Set problem: Update the records starting at the beginning and ending at the line containing "click(x=678, y=495)", replacing "Suggestions" with "Recommendations" and leaving everything else unchanged.

——————

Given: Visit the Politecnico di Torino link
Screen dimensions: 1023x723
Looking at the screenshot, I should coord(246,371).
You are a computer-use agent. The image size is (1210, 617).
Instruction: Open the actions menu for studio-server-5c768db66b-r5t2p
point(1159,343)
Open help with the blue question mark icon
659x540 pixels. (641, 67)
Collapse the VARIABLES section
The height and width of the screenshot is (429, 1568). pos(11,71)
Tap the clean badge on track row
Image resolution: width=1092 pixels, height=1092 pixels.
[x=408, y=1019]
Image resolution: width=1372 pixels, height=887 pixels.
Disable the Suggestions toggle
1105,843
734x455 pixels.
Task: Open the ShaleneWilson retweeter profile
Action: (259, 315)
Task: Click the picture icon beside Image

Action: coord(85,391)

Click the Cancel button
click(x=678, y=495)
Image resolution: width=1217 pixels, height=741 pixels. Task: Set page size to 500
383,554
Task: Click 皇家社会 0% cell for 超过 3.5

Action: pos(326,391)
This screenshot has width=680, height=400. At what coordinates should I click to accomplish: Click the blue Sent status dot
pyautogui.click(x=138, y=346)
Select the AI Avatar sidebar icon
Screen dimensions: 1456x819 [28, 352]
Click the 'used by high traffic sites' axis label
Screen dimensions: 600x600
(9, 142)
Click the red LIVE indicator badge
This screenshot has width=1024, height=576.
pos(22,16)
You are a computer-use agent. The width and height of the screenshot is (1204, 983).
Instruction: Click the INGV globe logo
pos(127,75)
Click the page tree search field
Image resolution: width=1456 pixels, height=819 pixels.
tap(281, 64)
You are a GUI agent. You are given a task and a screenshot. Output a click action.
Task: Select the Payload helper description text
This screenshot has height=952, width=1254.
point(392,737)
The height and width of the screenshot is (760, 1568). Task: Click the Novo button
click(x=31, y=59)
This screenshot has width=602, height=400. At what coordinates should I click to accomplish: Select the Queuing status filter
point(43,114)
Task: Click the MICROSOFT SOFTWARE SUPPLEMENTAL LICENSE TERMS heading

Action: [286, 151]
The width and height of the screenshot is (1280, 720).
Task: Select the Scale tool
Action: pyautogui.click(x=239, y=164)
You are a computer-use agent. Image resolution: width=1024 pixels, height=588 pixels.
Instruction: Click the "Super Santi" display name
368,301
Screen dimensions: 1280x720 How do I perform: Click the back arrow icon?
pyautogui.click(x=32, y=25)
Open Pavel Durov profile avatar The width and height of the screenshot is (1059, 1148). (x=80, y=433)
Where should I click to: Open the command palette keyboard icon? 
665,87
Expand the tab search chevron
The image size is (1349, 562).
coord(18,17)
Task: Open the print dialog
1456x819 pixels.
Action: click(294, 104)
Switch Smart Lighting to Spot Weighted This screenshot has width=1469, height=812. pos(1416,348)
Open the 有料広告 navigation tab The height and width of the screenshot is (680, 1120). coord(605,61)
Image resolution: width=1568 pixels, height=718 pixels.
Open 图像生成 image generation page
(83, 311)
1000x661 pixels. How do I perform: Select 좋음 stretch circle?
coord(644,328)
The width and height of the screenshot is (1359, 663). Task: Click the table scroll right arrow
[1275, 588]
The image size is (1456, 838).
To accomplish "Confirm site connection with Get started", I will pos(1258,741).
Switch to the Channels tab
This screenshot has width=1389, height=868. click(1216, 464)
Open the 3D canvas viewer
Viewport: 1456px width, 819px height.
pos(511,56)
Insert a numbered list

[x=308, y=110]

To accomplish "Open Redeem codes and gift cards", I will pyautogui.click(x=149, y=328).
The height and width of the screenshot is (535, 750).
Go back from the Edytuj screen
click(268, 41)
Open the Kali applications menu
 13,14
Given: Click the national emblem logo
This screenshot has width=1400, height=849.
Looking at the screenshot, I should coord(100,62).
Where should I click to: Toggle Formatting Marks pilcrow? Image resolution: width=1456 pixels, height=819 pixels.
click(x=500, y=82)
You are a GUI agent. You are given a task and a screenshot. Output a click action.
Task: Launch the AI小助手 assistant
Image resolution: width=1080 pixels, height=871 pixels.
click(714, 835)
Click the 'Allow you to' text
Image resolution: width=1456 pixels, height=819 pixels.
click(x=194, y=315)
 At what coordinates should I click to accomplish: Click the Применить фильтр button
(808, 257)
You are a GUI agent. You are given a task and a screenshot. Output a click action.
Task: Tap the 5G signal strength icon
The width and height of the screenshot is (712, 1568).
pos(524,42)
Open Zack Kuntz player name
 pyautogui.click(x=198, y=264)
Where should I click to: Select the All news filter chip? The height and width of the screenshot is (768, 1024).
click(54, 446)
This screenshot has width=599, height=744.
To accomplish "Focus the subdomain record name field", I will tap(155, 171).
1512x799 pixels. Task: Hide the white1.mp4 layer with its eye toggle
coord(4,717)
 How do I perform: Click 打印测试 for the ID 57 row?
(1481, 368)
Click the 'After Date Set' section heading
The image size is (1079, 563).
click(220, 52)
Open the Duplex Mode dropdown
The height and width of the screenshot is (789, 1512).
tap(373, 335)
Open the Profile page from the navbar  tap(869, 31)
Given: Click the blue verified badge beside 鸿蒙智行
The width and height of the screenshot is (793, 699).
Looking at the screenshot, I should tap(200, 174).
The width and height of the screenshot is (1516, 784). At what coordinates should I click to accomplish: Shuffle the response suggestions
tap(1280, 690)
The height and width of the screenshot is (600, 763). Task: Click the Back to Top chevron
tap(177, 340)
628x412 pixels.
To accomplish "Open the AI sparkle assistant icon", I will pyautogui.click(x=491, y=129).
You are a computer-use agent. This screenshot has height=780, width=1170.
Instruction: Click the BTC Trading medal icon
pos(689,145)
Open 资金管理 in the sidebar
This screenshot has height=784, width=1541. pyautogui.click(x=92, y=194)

——————

Answer to this exercise:
Given: Visit the Politecnico di Torino link
Screen dimensions: 1023x723
Looking at the screenshot, I should coord(246,371).
You are a computer-use agent. The image size is (1210, 617).
Instruction: Open the actions menu for studio-server-5c768db66b-r5t2p
point(1159,343)
Open help with the blue question mark icon
659x540 pixels. (641, 67)
Collapse the VARIABLES section
The height and width of the screenshot is (429, 1568). pos(11,71)
Tap the clean badge on track row
Image resolution: width=1092 pixels, height=1092 pixels.
[x=408, y=1019]
Image resolution: width=1372 pixels, height=887 pixels.
Disable the Recommendations toggle
1105,843
734x455 pixels.
Task: Open the ShaleneWilson retweeter profile
Action: (259, 315)
Task: Click the picture icon beside Image

Action: coord(85,391)

Click the Cancel button
click(x=678, y=495)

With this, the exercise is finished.